** BEGIN LISTING **
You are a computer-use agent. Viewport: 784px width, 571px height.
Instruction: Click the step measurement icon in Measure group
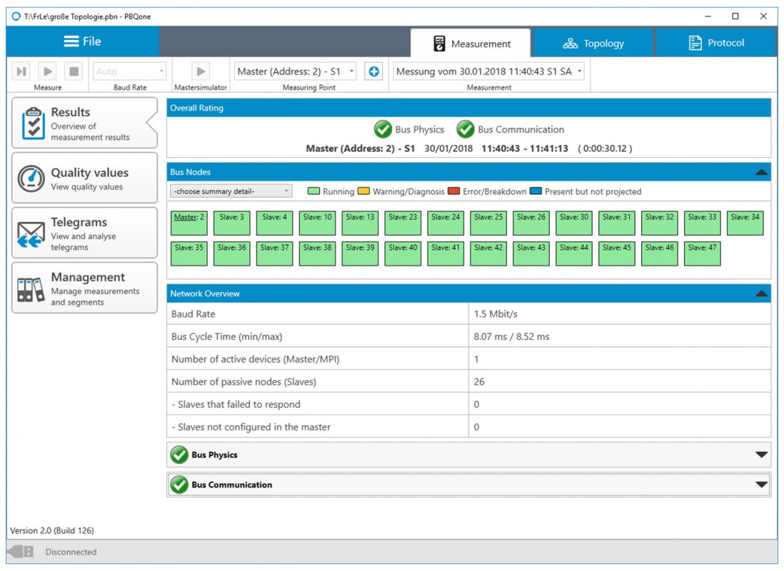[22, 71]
** END LISTING **
** BEGIN LISTING **
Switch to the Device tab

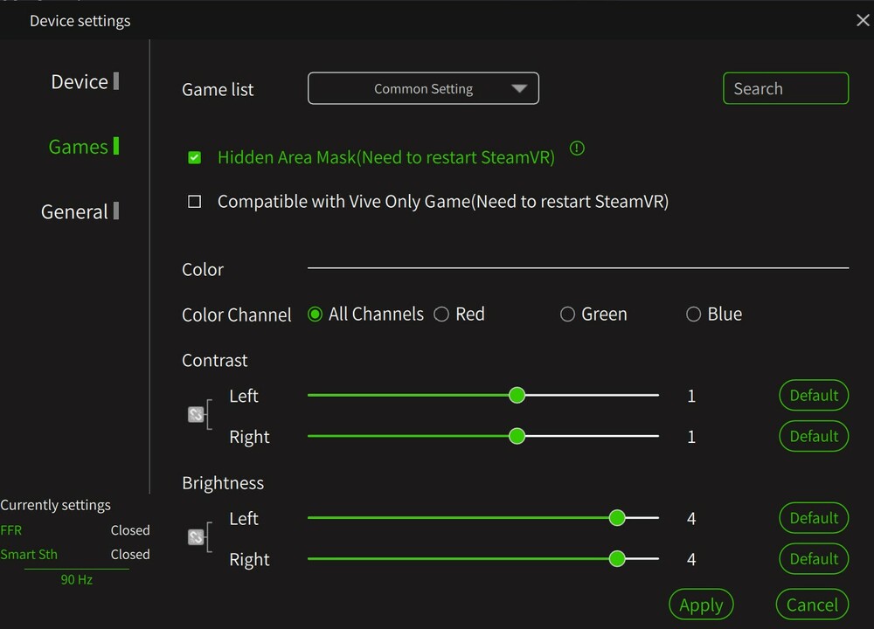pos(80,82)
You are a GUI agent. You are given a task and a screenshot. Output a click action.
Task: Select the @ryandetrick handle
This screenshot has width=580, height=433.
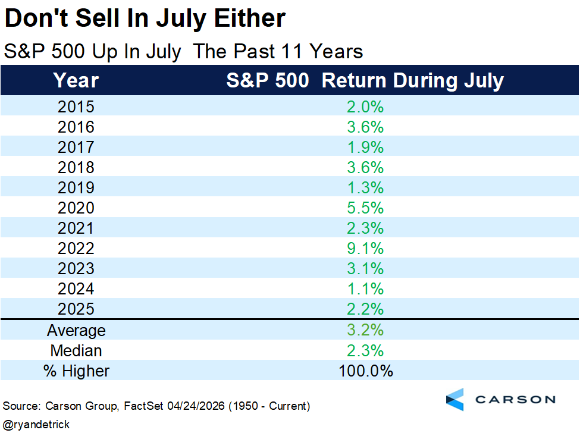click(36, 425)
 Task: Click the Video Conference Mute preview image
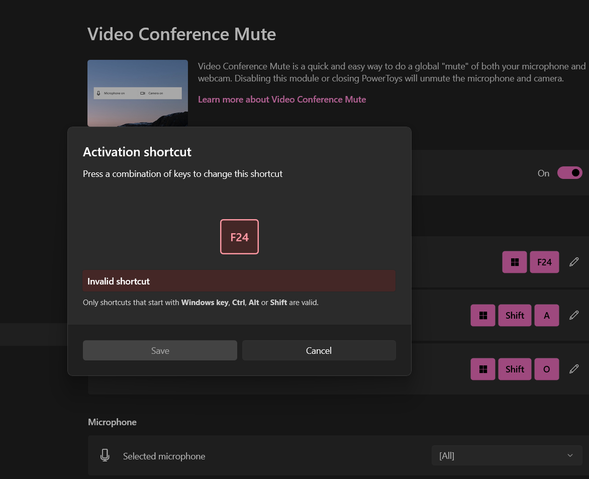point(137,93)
** END LISTING **
* REQUIRED WORK *
Copy the lines from the one with "You are a GUI" to the one with "point(137,93)", including both of those lines, word for word. Leave out the pictures.

* FINISHED TASK *
You are a GUI agent. You are given a task and a screenshot. Output a click action.
Task: Select the @ryandetrick handle
This screenshot has width=580, height=433.
click(36, 425)
 Task: Click the Video Conference Mute preview image
point(137,93)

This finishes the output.